### [Selected passage]
'''

Disabled Joy

“I think I’ve learned to adapt.”

I was sitting in the kitchen with my husband cooking dinner last night when I said these words.

I’ve adapted really well to life post transplant.

“I don’t have days where I wish I wasn’t disabled,” I said, “I have many days where I wish the world wasn’t so ableist. I’ve adapted, and the world continues to deny my strength.”

A person I follow on instagram posted this morning, in an entirely unrelated context, why we focus so much on how we adapt and move through the world and the differences we all have, and why don’t we just let kids be kids? Why don’t we just let people be people?

I live in a world where the ways I move and exist in the world aren’t widely accepted. My existence makes people uncomfortable. My existence when I choose not to fit into the role I’ve been handed - the inspirationally disabled, forever grateful transplant recipient - makes people uncomfortable. I’m just trying to live my life, and everyone seems to be getting caught up in the how.

Cody and I watched Quest for Camelot last night. The first time I watched it was give or take 15-20 years ago in the teen room on the pediatric ward of my local hospital. The walls were painted orange, the sofa was oversized and plush, and if I close my eyes I can still smell the unique scent of antibacterial wipes and IV dextrose.

I’ve been thinking about those days a lot these days. Memories come back in flashes and fragments, hazy enough to almost feel like it was another lifetime. And in a way it was.

As I was watching this movie, I found myself unexpectedly getting emotional. If you haven’t seen it, I won’t spoil it but one of the main heroes in the film is blind. This ends up being his strength. It’s not something he has to overcome, or learn to work with throughout the course of the movie. He is the hero he is because he’s blind, not in spite of it.

And as we watched this movie, cuddled up on our very own orange, thrifted sofa, Cody asked me if this blind hero had possibly lended notes to Top: the blind heroine in the animated series Avatar: the last Airbender.

I love seeing really good disability representation in media, and as I reflect on my childhood I realize I was lucky to see a lot of it. Fictional men and women whose disability was their strength, and not something to be overcome.

'''

### [Study material]

'''

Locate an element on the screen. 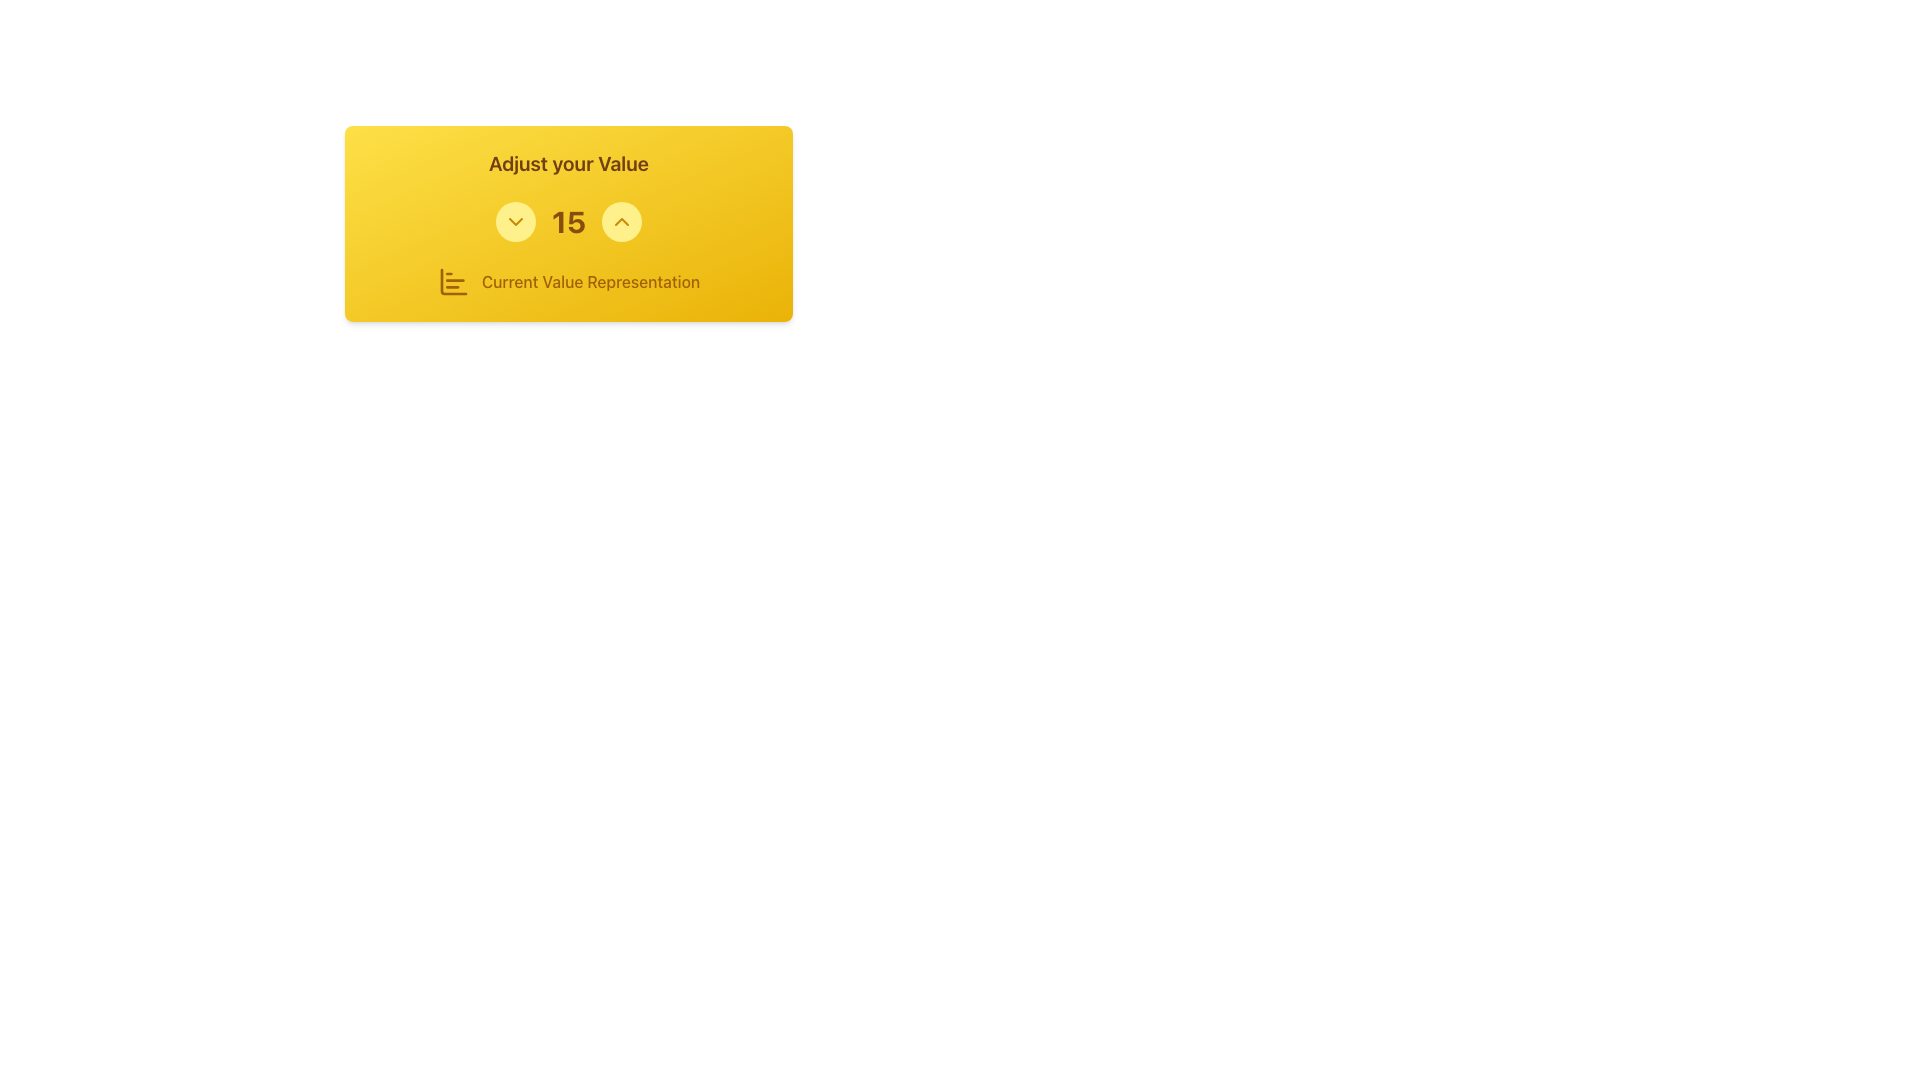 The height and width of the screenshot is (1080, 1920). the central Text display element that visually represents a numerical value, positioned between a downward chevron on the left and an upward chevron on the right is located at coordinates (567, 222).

'''
'''

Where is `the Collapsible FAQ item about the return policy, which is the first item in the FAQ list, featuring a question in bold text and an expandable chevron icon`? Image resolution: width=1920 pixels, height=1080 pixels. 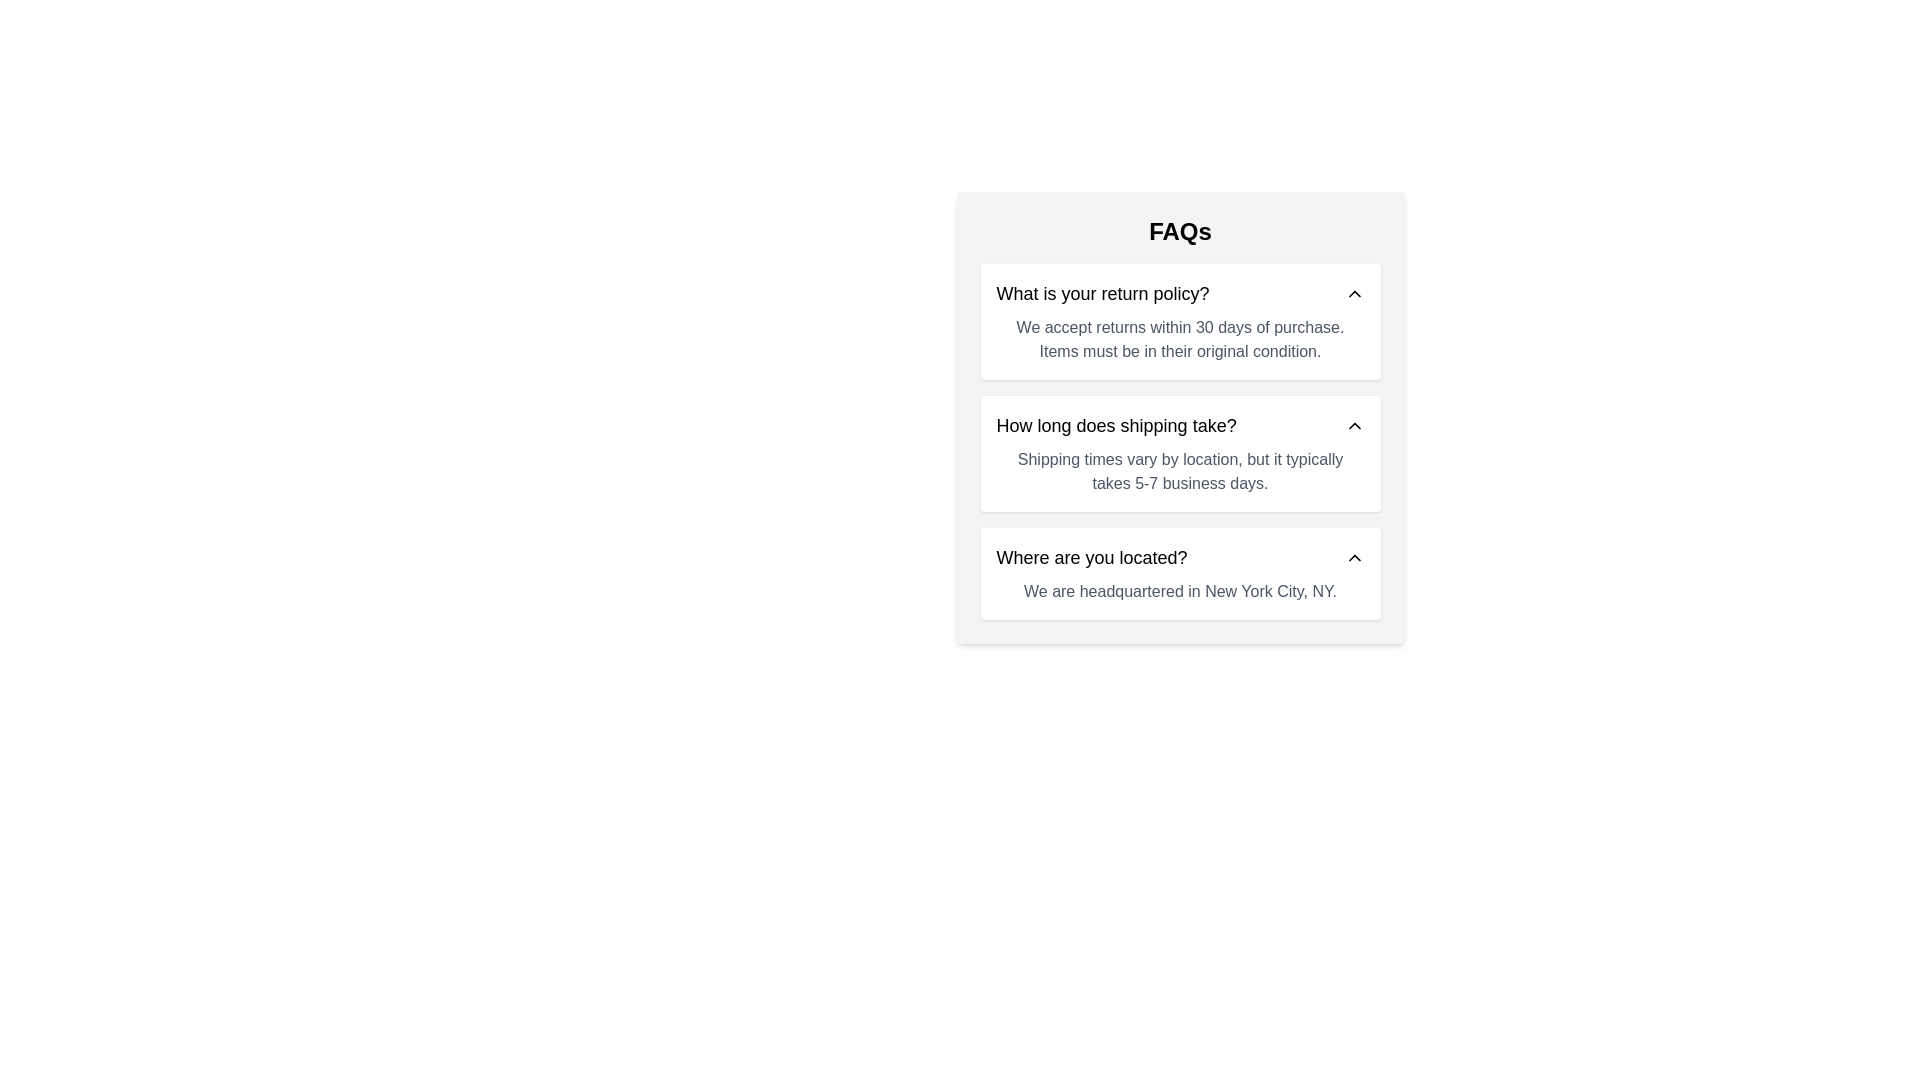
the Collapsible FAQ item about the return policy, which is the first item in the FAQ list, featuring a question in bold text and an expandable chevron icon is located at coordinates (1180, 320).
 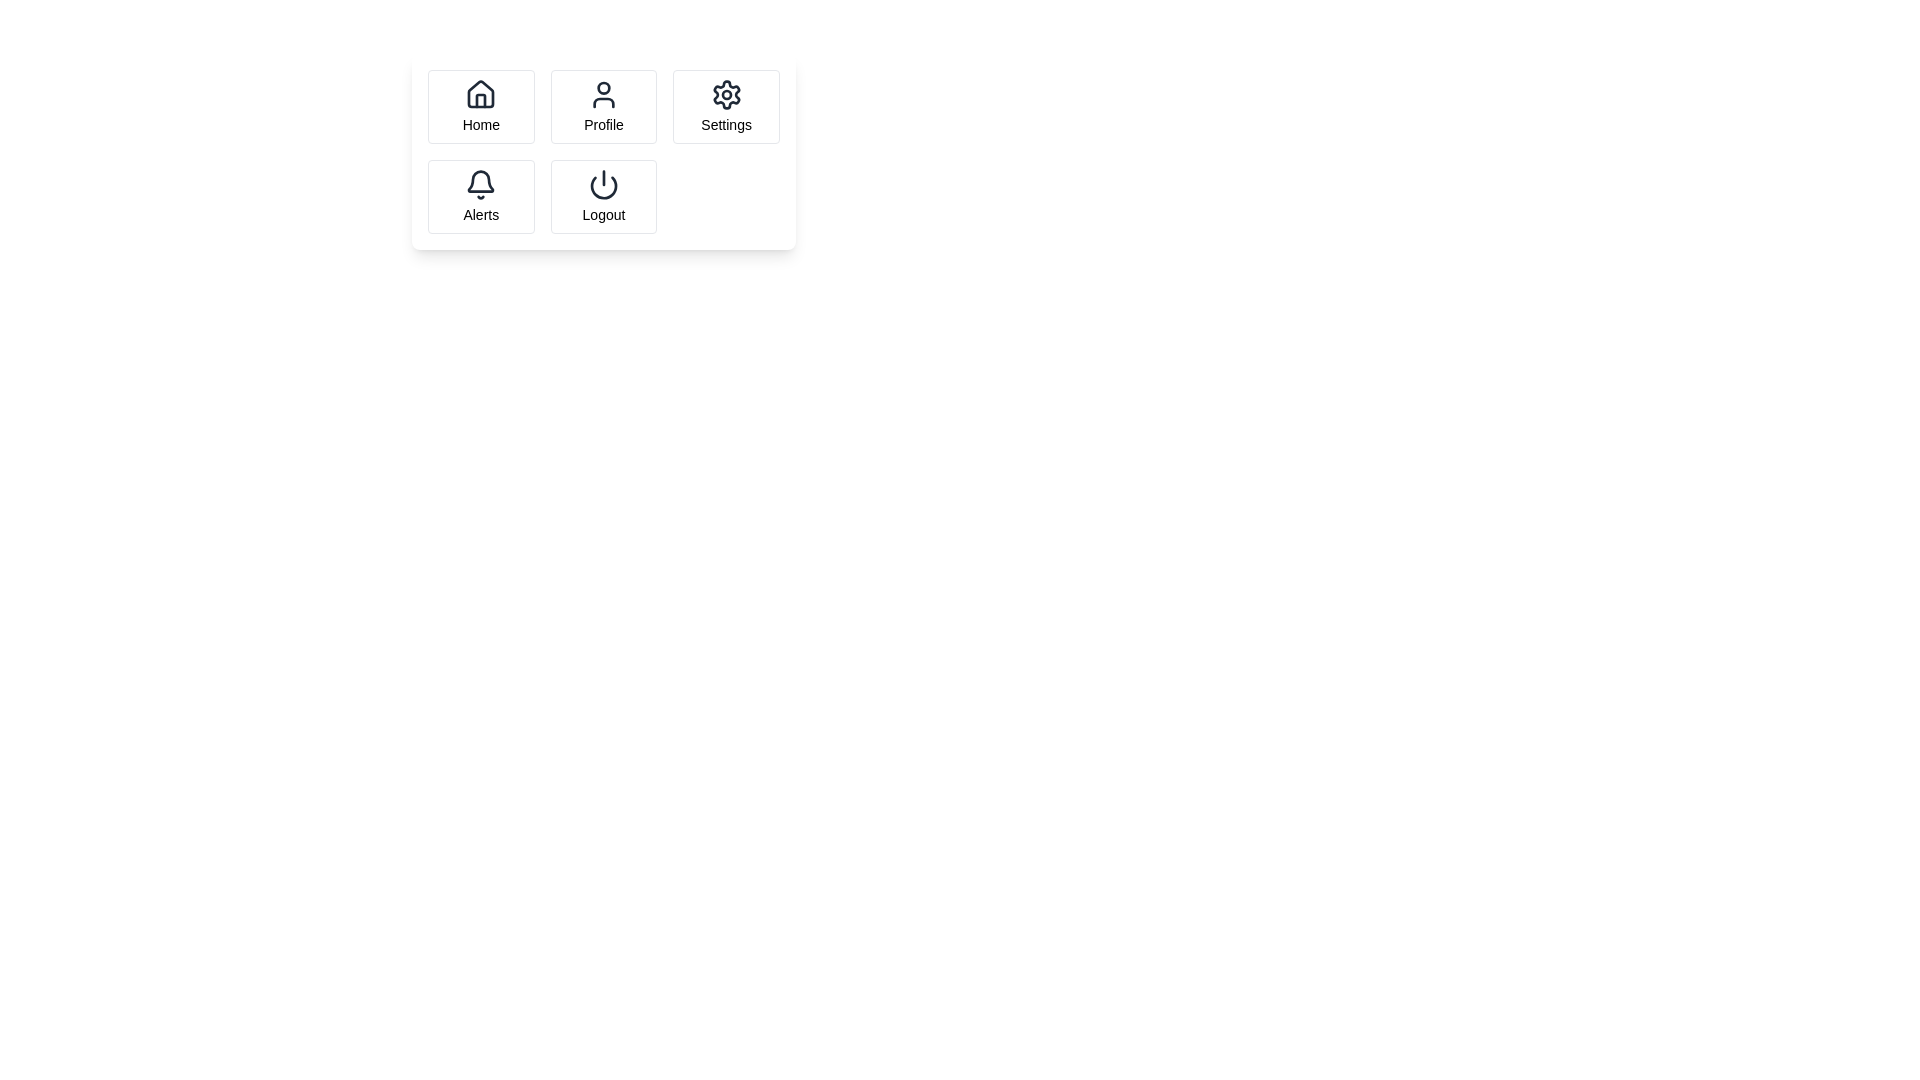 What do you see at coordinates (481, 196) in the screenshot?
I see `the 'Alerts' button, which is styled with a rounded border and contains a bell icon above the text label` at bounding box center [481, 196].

'''

### [Set of tasks]
1. In the essay on disability, where did the writer first watch Quest for Camelot?
2. Extend the essay on disability, picking up right after its final sentence.

### [Answers to this exercise]
1. In the teen room on the pediatric ward of the writer's local hospital.

2.
Living life in a disabled body has taught me new and unique ways to interact with the world. Like how the hero in Quest for Camelot learns to fight by listening to and sensing the world around him, communicating with nature in a way that extends beyond just vision. Like the heroine in Avatar, who uses vibrations to see, which she then uses to bend earth itself. An entire way of relating to the world that wasn’t there before.

When I slow down long enough to really be present in my disabled body, I’m opened up to a new world. The world of Japanese soil, medicine that flows through bears, the microscopic becoming and unbecoming of the rotifer. I experience the world through strangers, plants, animals and fibres. I speak and can move the earth.

It’s a gift I wish I could give to the world who seems to only see disability as existing in one dimension.

Let me tell you about disabled joy…

The way I experience the world now, the deep connection I have to the undercurrent of life, the kinship I have with plants and animals and dirt, the webs I’ve been able to spin because the insight I have from living on the rupture line is one you can’t get anywhere else, it’s something I wouldn’t trade for the world. The ways in which I understand death and life, pain and suffering, becoming and unbecoming, defies language, and cannot be learned through study. It’s a gift.

One I’m repeatedly told is wrong. Because my adaptations make others uncomfortable. Because how I move through and interact with the world doesn’t fit within societal norms, so I must be the one that’s wrong. Because disability has always been defined as something to overcome, instead of the thing that makes a hero.

The body holds the key. Embodiment is the key. Diving deep into this disabled existence is the key.

I could tell you, but then again, would you believe me?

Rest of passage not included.